Wednesday, April 14, 2010

Search me, O God, and know my heart. (Psalms 139:23-24)


4/14/10 I feel like I was lost while my computer was broken. I wasn’t even able to journal. I guess I could have done it on paper but it just isn’t the same. A lot has happened while I was away. Well not that much, but I realized I have a problem with authority. I just got my evaluation at work and it wasn’t good. I was told to do something when I first started working 10 months ago and I thought it was dumb so I didn’t do it. Now I am written up for it and I have to do an action plan for what I am going to do to fix it. If I don’t then I am going to be terminated. The other thing that I did was go through a police barricade(sounds worse then it is) and I got a ticket and I have to go to court on the 28th of this month. I’m starting to see this trend. I think God is showing me other things in my life I need to change. “Search me, O God, and know my heart; Try me, and know my anxieties; And see if there is any wicked way in me, And lead me in the way everlasting”(Psalms 139: 23-24). I often pray something similar to this verse and HE is faithful to answer my prayers.

1 comment:

  1. Oh my. You are really getting it hard aren't you? I think perhaps you are being refined for something really wonderful? It has been my experience personally and from watching others that all that you are going through has and will lead to something wonderful that God is shaping your for. It is a time of being the clay in the Potter's hands as it were. The clay needs to stay hydrated and be pliable so the potter can shape it. We stay hydrated in the word and our relationship & the hard part is staying pliable so this molding thing can be accomplished without delay. Sometimes the molding just plain hurts doesn't it?
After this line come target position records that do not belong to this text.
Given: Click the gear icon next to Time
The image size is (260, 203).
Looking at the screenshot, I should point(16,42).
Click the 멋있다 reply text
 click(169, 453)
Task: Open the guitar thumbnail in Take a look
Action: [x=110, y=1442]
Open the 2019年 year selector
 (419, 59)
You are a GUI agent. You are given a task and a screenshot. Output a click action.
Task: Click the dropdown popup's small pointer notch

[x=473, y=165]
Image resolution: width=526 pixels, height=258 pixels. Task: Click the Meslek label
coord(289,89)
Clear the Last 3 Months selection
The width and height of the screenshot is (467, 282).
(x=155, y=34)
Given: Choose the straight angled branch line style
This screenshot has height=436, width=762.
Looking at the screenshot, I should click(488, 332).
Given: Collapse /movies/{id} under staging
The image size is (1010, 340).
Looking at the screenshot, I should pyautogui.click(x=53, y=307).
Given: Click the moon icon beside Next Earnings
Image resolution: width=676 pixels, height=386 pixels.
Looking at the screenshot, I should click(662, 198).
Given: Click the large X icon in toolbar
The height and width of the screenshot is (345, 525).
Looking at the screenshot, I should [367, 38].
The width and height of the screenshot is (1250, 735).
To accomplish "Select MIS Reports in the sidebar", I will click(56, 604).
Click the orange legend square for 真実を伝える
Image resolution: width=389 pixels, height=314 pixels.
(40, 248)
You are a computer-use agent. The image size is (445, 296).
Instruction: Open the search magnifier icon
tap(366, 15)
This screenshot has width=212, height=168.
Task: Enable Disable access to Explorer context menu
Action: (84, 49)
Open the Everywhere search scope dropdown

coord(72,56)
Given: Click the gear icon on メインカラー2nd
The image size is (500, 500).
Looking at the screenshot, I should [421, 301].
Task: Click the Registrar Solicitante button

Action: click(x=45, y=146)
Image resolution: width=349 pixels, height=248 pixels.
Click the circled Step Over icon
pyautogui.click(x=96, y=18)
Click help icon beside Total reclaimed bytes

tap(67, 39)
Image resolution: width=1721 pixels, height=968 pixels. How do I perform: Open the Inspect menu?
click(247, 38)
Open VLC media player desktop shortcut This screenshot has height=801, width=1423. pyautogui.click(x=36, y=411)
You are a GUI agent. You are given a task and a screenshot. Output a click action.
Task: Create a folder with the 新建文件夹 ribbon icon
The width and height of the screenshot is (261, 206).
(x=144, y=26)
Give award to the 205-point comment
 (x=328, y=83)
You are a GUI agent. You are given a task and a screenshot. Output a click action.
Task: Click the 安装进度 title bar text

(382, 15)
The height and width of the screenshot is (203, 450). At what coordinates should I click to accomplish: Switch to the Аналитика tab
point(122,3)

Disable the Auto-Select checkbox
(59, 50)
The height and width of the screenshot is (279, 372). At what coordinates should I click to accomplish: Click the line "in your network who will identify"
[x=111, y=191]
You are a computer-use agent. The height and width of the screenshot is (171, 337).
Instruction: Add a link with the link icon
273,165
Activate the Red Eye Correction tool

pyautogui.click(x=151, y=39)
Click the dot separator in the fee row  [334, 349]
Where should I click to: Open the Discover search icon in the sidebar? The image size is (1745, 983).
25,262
    I hope you will stay encouraged! Court bites, been there & done that ha ha. I didn't have an insurance card on me and forgot to turn it in so I had to go to court and the way the judge talked to me you would have thought I'd murdered the entire town, lol. Not fun.

    Maybe you should do a Concordance study from the back of your Bible and look up all the scriptures on authority and submission. When I do that I write down a brief meaning of what each verse is saying and then when I have looked them all up, I go back and read all the notes I wrote and I always learn something from it. Just trying to be helpful....I learned that from Wendy Blight. She is an author and member of Proverbs 31 ministries. Actually, she wrote a great book called Hidden Joy in a Dark Corner. It is the best book I have ever read concerning finding the most true and joyful relationship with the Lord and the Holy Spirit. It also gives great insight into how women think....dealing with questioning "why God?", and other great stuff. At first I thought it was a girly book & it starts off with her rape story but it isn't. It was given to me by someone I barely knew because she said God told her to give it to me. It's a pretty powerful book teaching how to step into God's will and understand the trials we face and how they mold us. You may actually want to give it a read, I keep it by my bed table I have read it over and over so many times. Definitely a life changing book.

    I hope you have a great day! Stay strong!!